Friday, 22 January 2016

China finds restaurants using opium poppies in food

Huda Restaurant in Beijing. 22 Jan 2016

Thirty-five restaurants across China have been found illegally using opium poppies as a seasoning, officials have revealed.
Five are being prosecuted while 30 are under investigation, the China Food and Drug Administration said.
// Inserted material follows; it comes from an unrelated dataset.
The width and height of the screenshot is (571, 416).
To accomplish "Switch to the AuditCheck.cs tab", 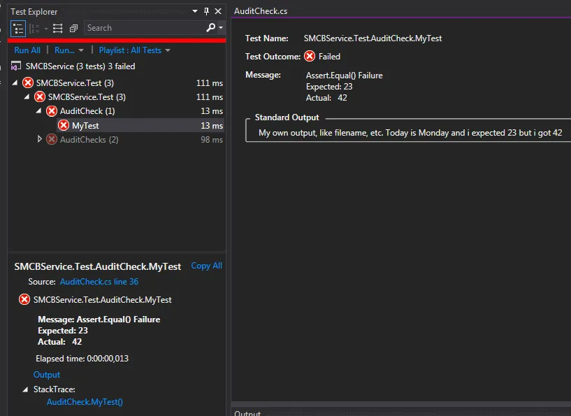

Local authorities are being urged to help investigators find the sources of the poppies, the China Daily reported.
Poppy powder, which contains low amounts of opiates, is banned as a food additive in China.
However, restaurants have previously been caught using it.
In 2012, seven restaurants in Ningxia province were closed for using opium poppies and in Guizhou province in 2004 authorities shut down 215 establishments for similar offences.
One of the businesses affected by the latest crackdown is reported to be the popular Huda Restaurant chain in Beijing.
General manager Hu Ling confirmed the company was under investigation and said it may have unwittingly bought seasoning contaminated with opiates. She declined to comment further.
China has been hit by a series of food scandals in recent years.
In 2014 a Shanghai-based supplier was found to have sold unsanitary and expired chicken meat to food chains including KFC, Starbucks and MacDonald's.
In 2008, six children died and more than 300,000 were made ill from milk powder contaminated with melamine, an industrial chemical used to make plastics and fertiliser.